Depuis, rares sont les journées où il manque son entraînement. « Seulement quand il y a un rush d’ensilage, par exemple, ou quand je suis blessé », dit-il, ajoutant : « Je ne suis plus le même gars qu’il y a huit ans. Je me trouve tellement plus solide qu’avant. Il m’est arrivé de subir une blessure et de me dire : un moment donné, il va falloir que je lâche. Puis j’ai réalisé que ma blessure était due au fait que je travaillais mal. J’ai appris à faire l’exercice autrement et j’ai pu continuer. »

Où trouve-t-on deux heures par jour pour s’entraîner quand on exploite une ferme laitière comportant un troupeau de 185 vaches et qu’on détient un quota de 320 kilos de matières grasses? « On est très bien installés, déclare Martin, qui est associé à son frère. Tout a été pensé pour être efficace. L’alimentation est robotisée, tout comme la traite. D’autre part, on n’élève pas. On achète des vaches qui sont au robot, et donc qui n’ont pas besoin d’être entraînées.

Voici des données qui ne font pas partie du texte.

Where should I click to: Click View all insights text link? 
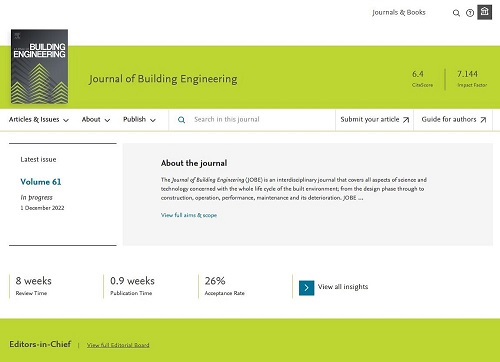343,287
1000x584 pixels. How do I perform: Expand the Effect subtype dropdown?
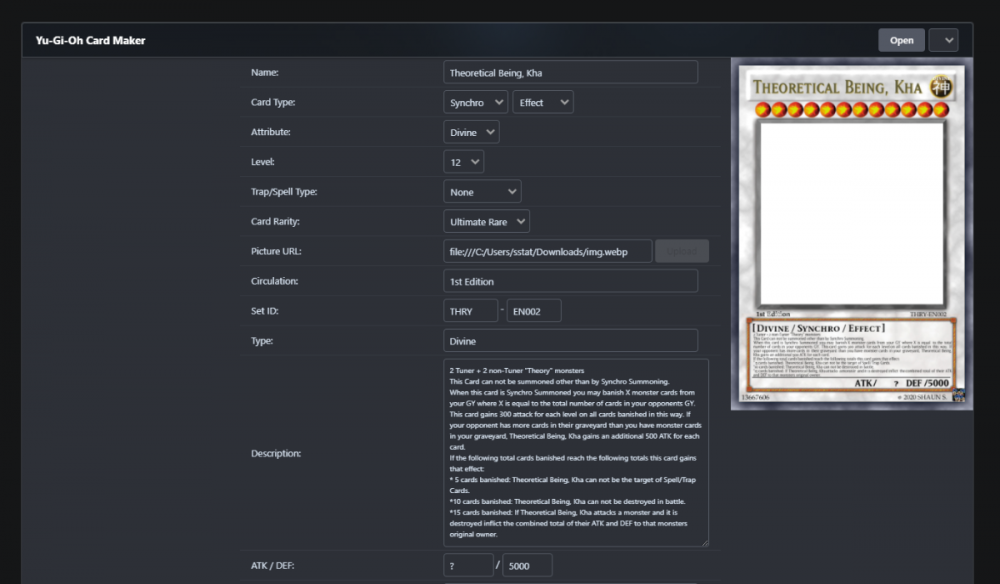tap(543, 102)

En plus, ça nous permet de connaître leur performance dans le détail. »

« On exploite peu de terres, poursuit-il. La ration fourragère comprend 70 % d’ensilage de maïs. La ration des taries est à base d’ensilage de maïs et de paille de céréale hachée qu’on entrepose en grange. »

Martin explique que les deux partenaires ont des intérêts différents. « Mon frère, lui, c’est le social. S’impliquer dans les organisations. » Mais ils poursuivent un même objectif : « La ferme, résume-t-il, on veut en vivre sans y travailler jour et nuit. »

Ce père de deux adolescents n’a aucune intention de délaisser le CrossFit dans un avenir prévisible. « Je vais continuer tant que je vais pouvoir, dit-il. Il me faut ça. Je veux rester le plus en forme possible le plus longtemps possible. La journée où tu n’utilises plus ton corps, c’est fini. Il faut toujours que tu utilises tout ton corps pour demeurer en forme. »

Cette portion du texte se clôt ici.